RPost wrote:
>Your text says 'If ALL is specified then duplicates are not returned'. You
>also say that by default duplicates are removed. So is the default ALL? Or
>did you mean that if ALL is specified then duplicates are not removed?
>
>If you don't need to remove duplicates then doesn't that mean that you only
>need to sort one of the data sets? If so, this would improve performance. If
>statistics are available then the smaller dataset should be the one that is
>sorted.
>
I am sorry, my typo. My message should have read "If ALL is specified
then duplicates *are* returned". The default is to remove duplicates,
ALL is not the default.
Sorting both inputs makes the final selection easier and faster even
when duplicates are not removed. As RPost suggests, we could implement
INTERSECT ALL and EXCEPT ALL by just sorting one of the inputs, avoiding
part of the sort cost. Then we would scan through each row in the
unsorted input and use a binary search to see if it is in the sorted
input. In order to output the correct number of duplicates we must mark
the row as removed from the sorted input. I don't think that the
org.apache.derby.iapi.sql.ResultSet interface or the SortedResultSet
class currently implement row deletion or marking.

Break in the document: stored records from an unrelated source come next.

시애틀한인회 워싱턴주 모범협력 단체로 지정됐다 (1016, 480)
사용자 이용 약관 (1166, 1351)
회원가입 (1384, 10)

If the number of rows in the two inputs are m and n the cost of sorting
both is O(n*log(n) + m*log(m)). The final select step has a cost of
O(n+m). If we only sort one input, say the second one, then the sort
cost is O(n*log(n)) and the cost of the final select step is
O(m*log(n)), for a total cost O((m+n)*log(n)). If n < m this is
asymptotically better. The binary searches will have poor locality of
reference and deleting rows from a temporary table that has spilled to
disk may be expensive, so in practice sorting just one input may only be
better when the two inputs have significantly different sizes. Perhaps
in the future we can implement both methods and pick the better one at
optimize time.
I wanted to make an initial implementation that is simple, handles both
INTERSECT and EXCEPT, and that fits into the current Derby
implementation fairly easily. If the performance of INTERSECT or EXCEPT
proves to be important then we should revisit this.
In fact there are a number of related implementation alternatives that
may be optimal under different conditions.
1. Just sort the smaller input and use a binary search to see if each
row in the unsorted input is also in the sorted input. INTERSECT is
commutative, so it does not matter which of its inputs is sorted. EXCEPT
is not commutative. If we sort its left input and scan through the
unsorted right input we have to remove/mark the intersection rows in the
left (sorted) input and output the unremoved/marked rows at the end.
2. We can also handle duplicate elimination when just sorting one input
by removing duplicates when doing the sort, but not removing/marking
rows from the sorted input as they are found in the other input.
3. We can use a hash table instead of sorting. Unfortunately Derby does
not yet have a hash table implementation that spills to disk.
Jack
Jack Klebanoff